Когда Маргарет и мистер Хейл вернулись в Хестон, им пришлось отчитываться перед миссис Хейл, приготовившей для них чай и множество вопросов.
– А как твой корреспондент, мистер Торнтон?
– Спроси Маргарет, - ответил ее муж.
– Они долго беседовали, пока я разговаривал с владельцем дома.
– О! Я едва знаю его, - сказала Маргарет лениво, слишком уставшая, чтобы тратить свои силы на описание. А затем, встряхнувшись, произнесла: - Он высокий, широкоплечий мужчина, около… сколько ему, папа?
– Я полагаю, около тридцати.
– Около тридцати… лицо не простодушное и не красивое, ничего замечательного… не вполне джентльмен, как и следовало ожидать.
– Не грубый, хотя и простой, - добавил отец ревниво - ему не нравилось, что дочь недооценивает его нового друга.
– О, нет!
– воскликнула Маргарет.
– Он смотрит так решительно и властно, что какими бы ни были черты его лица, оно не может показаться грубым или простым. Я бы не стала заключать с ним сделку, он выглядит очень непреклонным. В общем, человек, который самой природой предназначен для своего места, проницательный и сильный, прирожденный торговец.
– Не называй Милтонских промышленников торговцами, Маргарет, - попросил ее отец.
– Это разные вещи.
– Разные? Я применяю это слово ко всем, кто так или иначе связан с продажами, но если ты думаешь, папа, что это неправильно, я не буду больше так говорить. Но, мама! К слову о грубости и простоте: ты должна подготовиться, чтобы увидеть наши обои в гостиной. Розовые и голубые розы с желтыми листьями! И очень тяжелый карниз по всей комнате!

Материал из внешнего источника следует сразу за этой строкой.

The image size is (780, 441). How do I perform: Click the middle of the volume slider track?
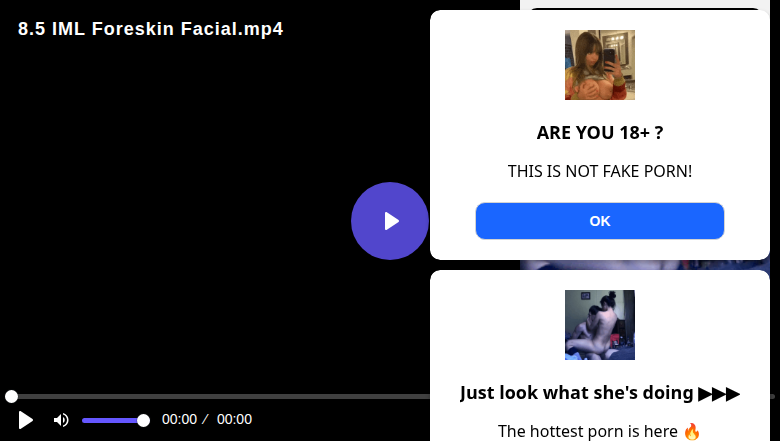112,420
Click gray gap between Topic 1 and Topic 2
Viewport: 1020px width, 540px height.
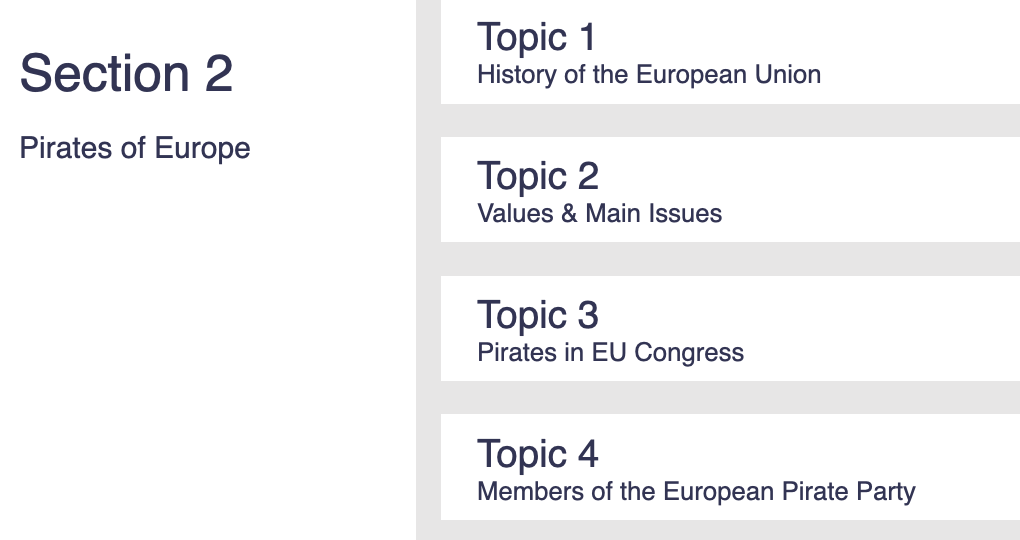point(730,120)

Но когда они переехали в свой новый дом в Милтоне, старые обои были убраны. Владелец дома принял их благодарность очень спокойно, и позволил им думать, если им так нравится, что он уступил их вежливым просьбам. Не было никакой особенной нужды говорить им, что вся учтивость мистера Хейла не имела в Милтоне той власти, какой обладало краткое и резкое указание мистера Торнтона, богатого промышленника.
Глава VIII
Домашние заботы
«И это дом, дом, дом,
Дом, где я буду жить».
Мэтью Арнольд
Новые светлые обои немного примирили их с Милтоном. Но требовалось большее - то, чего они не могли себе позволить. Когда миссис Хейл приехала в новый дом, наступило время густых желтых туманов, застилавших долину и широкий изгиб реки, который прежде был виден из окна.
Маргарет и Диксон два дня распаковывали вещи и обустраивали комнаты, но в доме все еще царил беспорядок. А снаружи густой туман подкрадывался к окнам, заплывал в каждую открытую дверь, клубился под потолком душными белыми завитками нездорового воздуха.
– О, Маргарет! Мы будем жить здесь?
– спросила миссис Хейл в полном смятении.
Унылый тон, которым был задан вопрос, болью отозвался в сердце Маргарет. Она едва заставила себя ответить:
– О, туманы в Лондоне иногда намного хуже!
– Но тогда ты знала, что ты - в Лондоне, а рядом твои друзья. Здесь же… мы одиноки! О, Диксон, что это за место!
– В самом деле, мэм, я уверена, оно кого хочешь доведет до могилы, едва ли кто выживет здесь! Мисс Хейл, для вас это слишком большая тяжесть.